By Marie Rosenthal, MS

Updated May 9 with latest CDC data

The total number of measles cases as of May is more than three times higher than previously reported all of last year.

As of May 1, 2025, a total of 1001 cases of measles have been confirmed by 31 jurisdictions in the United States; by Dec. 31, 2024, a total of 285 measles cases were reported by 33 jurisdictions. Fourteen separate outbreaks (defined as three or more related cases) have been reported to date in 2025, and 93% of confirmed cases (869/935) are outbreak-associated, according to the CDC. For comparison, 16 outbreaks were reported during 2024, and 69% of cases (198/285) were outbreak-associated. In 2023, four outbreaks were reported, and 49% of cases (29/59) were outbreak-associated.

Most of the cases are among unvaccinated children.

The 2025 outbreaks also lead to a record-breaking three deaths, among two children and one adult. A child has not died from measles in this country since 2003, when two children and one adult died from the disease. The last U.S. measles death occurred in 2015, killing an immunocompromised adult. 

The largest outbreak in Texas, New Mexico and Oklahoma began in January and is affecting primarily members of a close-knit community with low rates of measles vaccination (MMWR Morb Mortal Wkly Rep 2025;74[14]:232-238).

High coverage of the two-dose schedule of measles-mumps-rubella (MMR) vaccine among children enabled the United States to declare measles eliminated—meaning the absence of the continuous spread of disease was longer than 12 months—from the United States in 2000, the epidemiologists from the CDC and several state health departments wrote.

“However, measles cases and outbreaks continue to occur when travelers with measles return to the United States while they are infectious; larger U.S. outbreaks typically follow importation into close-knit communities with low vaccination coverage,” they wrote.

But the report, which discusses measles cases from Jan. 1 to April 17, when there were 800 cases, said the risk for widespread measles transmission was low because most of the country still has a high level of immunity. 

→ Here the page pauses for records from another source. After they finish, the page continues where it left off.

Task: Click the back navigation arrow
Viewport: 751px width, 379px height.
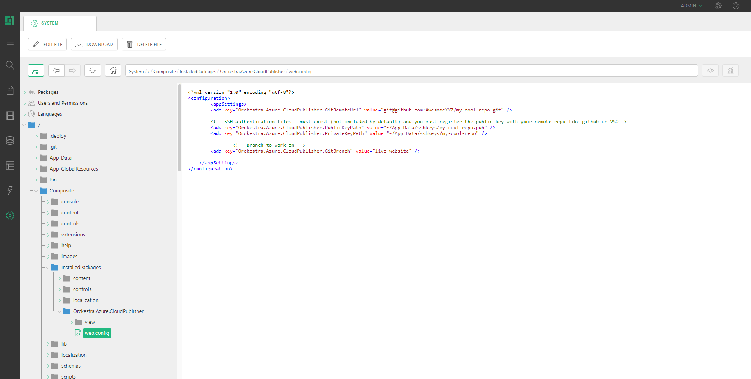Action: pos(56,70)
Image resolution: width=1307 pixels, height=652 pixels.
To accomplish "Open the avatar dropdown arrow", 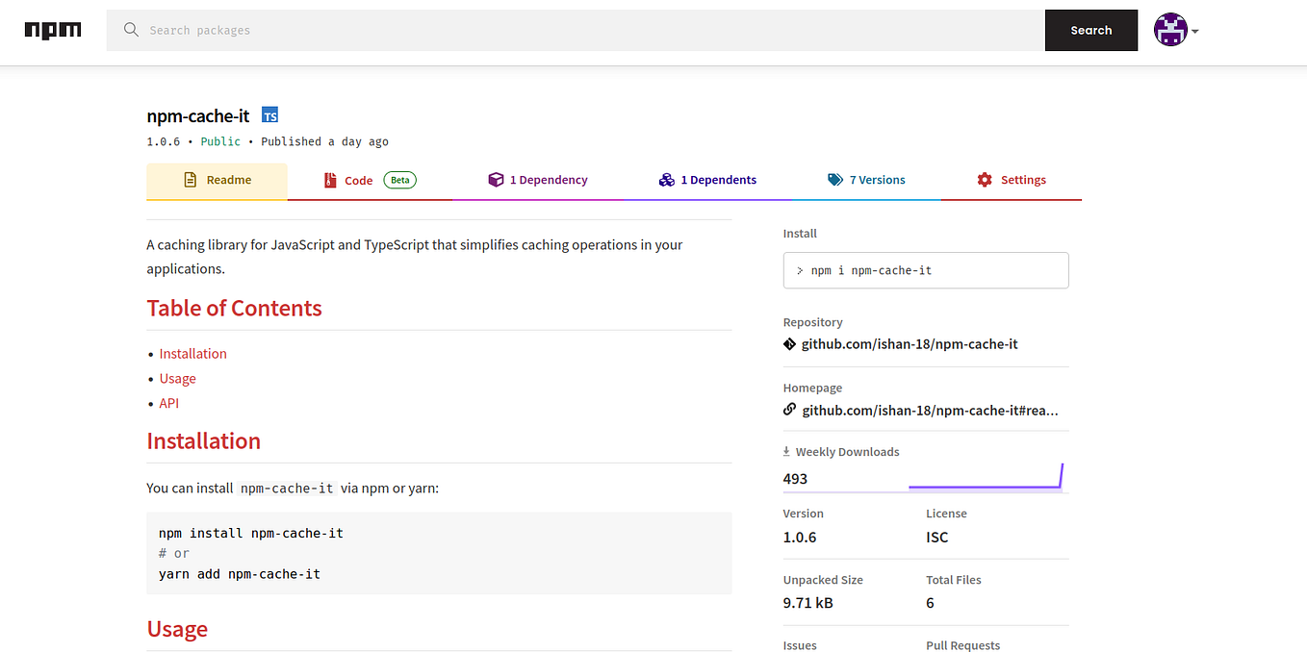I will pyautogui.click(x=1194, y=32).
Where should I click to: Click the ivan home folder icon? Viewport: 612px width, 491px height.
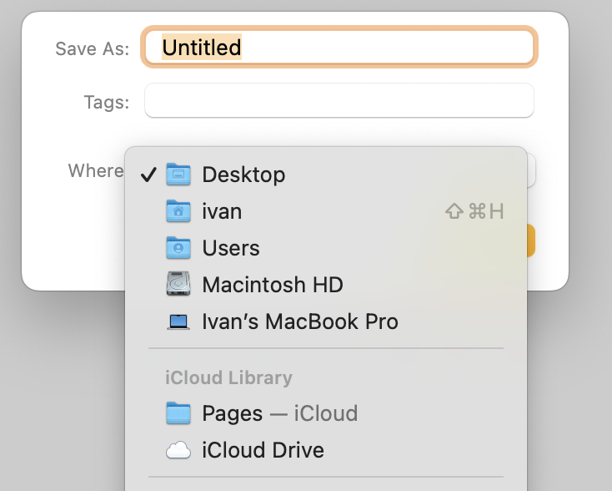[x=178, y=211]
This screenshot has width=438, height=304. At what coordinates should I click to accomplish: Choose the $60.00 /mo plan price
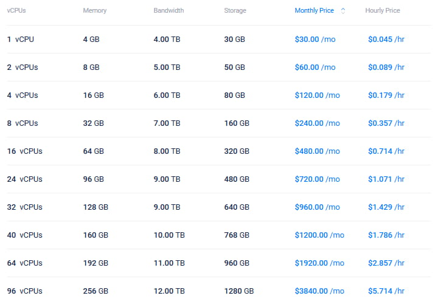tap(315, 67)
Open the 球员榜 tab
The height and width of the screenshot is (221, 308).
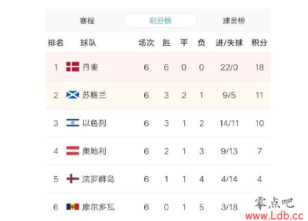(234, 21)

“To prepare for and prevent measles cases and outbreaks, public health departments should continue working with trusted community messengers on culturally competent community engagement, education, vaccination efforts and other community infection prevention approaches (e.g., case isolation, contact monitoring, and post-exposure prophylaxis) and coordinating with health care facilities and schools,” they wrote. 

“Increasing national and local MMR vaccination coverage is essential to preventing measles cases and outbreaks,” they wrote.

In March, the Department of Health and Human Services declared the 2025 measles outbreaks were “a call to action for all of us.”

In related news, Robert F. Kennedy Jr. will enlist the “entire” Department of Health and Human Services “to activate a scientific process to treat a host of diseases, including measles, with single or multiple existing drugs in combination with vitamins and other modalities. This process will work collaboratively with universities across the country to develop protocols, testing, and approval of new therapeutics that are safe and effective and meet the highest standards of science,” according to an HHS spokesperson, who provided information on background. 

In answer to an email, the spokesperson told Infectious Disease Special Edition the CDC continues to recommend MMR vaccination as the best method for preventing disease. “At the same time, we recognize that some individuals and communities across the U.S. may choose not to vaccinate. Our commitment is to support all families—regardless of their vaccination status—in avoiding hospitalization and serious complications from measles, including death,” the email said. 

The CDC released a toolkit that offers “a range of options tailored to meet communities where they are.”